Not only in the domain of intelligence. Another popular example, memory, has not fared any better. There are several kinds of human memory, located in different parts of the brain. Then, the relation between memory and intelligence is, in the human case, much more complex than previously thought.

As explained at other places The Journey, complexity creates potential, so nature wasn’t just busy messing things up in open-complexity. One might say that from a certain viewpoint, it’s on purpose.

Many parts of the human brain are like modules that each have evolved at the same time in relative isolation and in interplay with the other parts.

This way, they could incrementally get more performant without plunging the whole into chaos. Simultaneously, several substantial advantages came from their co-operations inside and outside the skull, leading to our own ‘human singularity’ in an unprecedented explosion of intelligence and towards where we are now with the potential to pass the baton of most intelligent entity on earth to super-A.I. So familiar, and yet so different, the same principles may save the new day. In the case of super-A.I., as in our own, myriad incremental improvements may eventually create the basis for take-off.’ These improvements will be on domains such as:

  • more powerful data representation schemes
  • better search algorithms
  • better information filtering algorithms
  • more autonomy for software agents (bots, modules)
  • more efficient protocols governing the interfaces between such agents
  • more profound integration of conceptual and subconceptual processing

… and so much more with continuous progress everywhere.
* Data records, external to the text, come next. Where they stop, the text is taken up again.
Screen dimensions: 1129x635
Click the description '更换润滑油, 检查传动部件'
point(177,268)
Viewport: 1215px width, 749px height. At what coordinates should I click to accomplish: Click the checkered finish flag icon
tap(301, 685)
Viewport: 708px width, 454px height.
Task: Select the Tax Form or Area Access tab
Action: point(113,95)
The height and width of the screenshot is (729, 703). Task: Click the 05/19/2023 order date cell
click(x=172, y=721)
Of course, incremental improvements may be part of and/or combined with significant breakthroughs. As John Brockman writes in Possible Minds:

Technological prediction is particularly chancy, given that technologies progress by a series of refinements, halted by obstacles and overcome by innovation… I typically find that some of the technological steps I expect to be easy turn out to be impossible, whereas some of the tasks I imagine to be impossible turn out to be easy. You don’t know until you try. [Brockman, 2019]

Intelligence overhang

One of the mechanisms that may lead to the “Surprise, I’m here!” phenomenon comes from ‘intelligence overhang’ (my term).
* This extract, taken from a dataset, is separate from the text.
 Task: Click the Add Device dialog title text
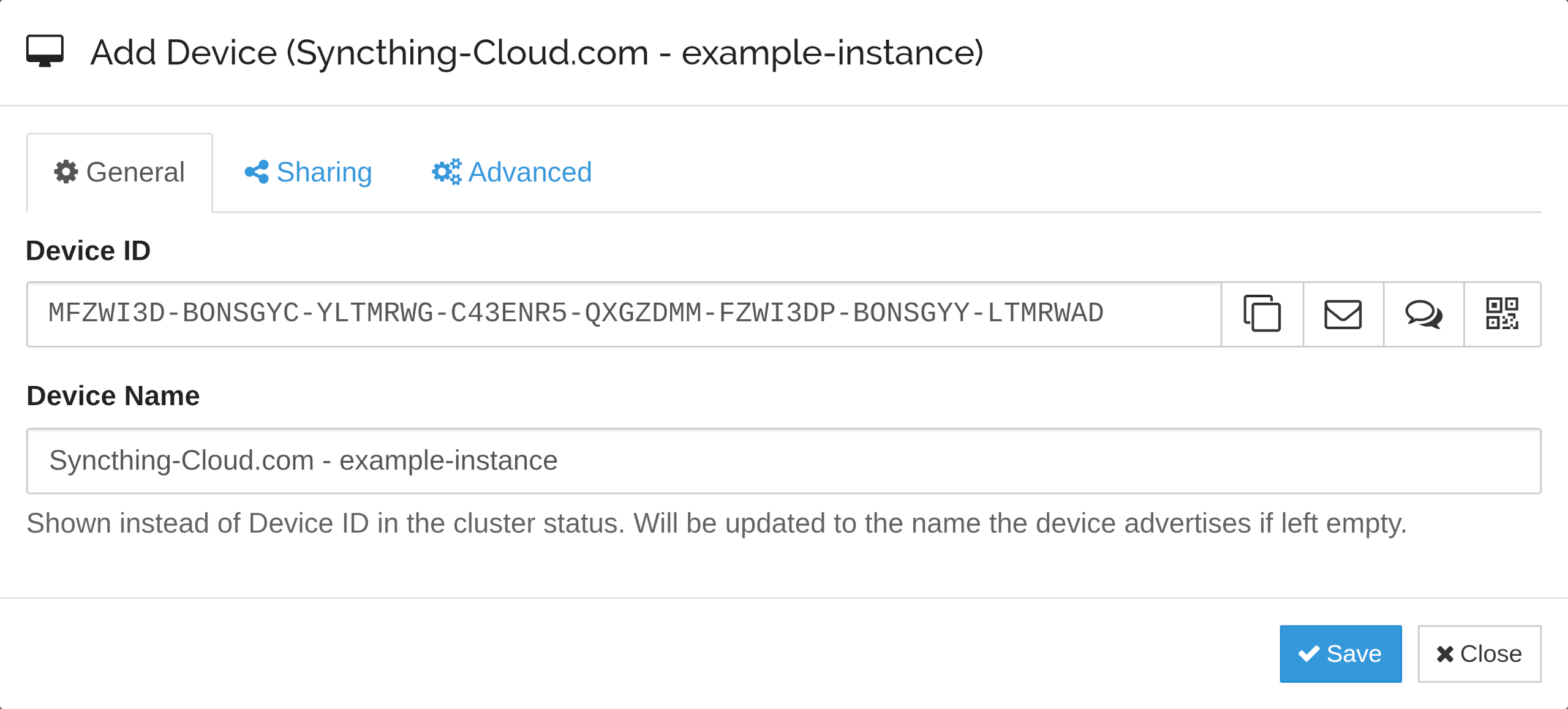[x=537, y=53]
Some new development in hardware, software or plain insight may use vast resources that are already available. With some enhancements, the result of the combination with what lies waiting may get much more efficient much faster than could be predicted if only looking at the new development. For instance, when an A.I. understands language with just enough sophistication, it can read the Internet, upgrade itself and get to singularity. New algorithms are like instruments with which new discoveries can be made with old big-data. The old big-data themselves can be seen as a kind of intelligence overhang.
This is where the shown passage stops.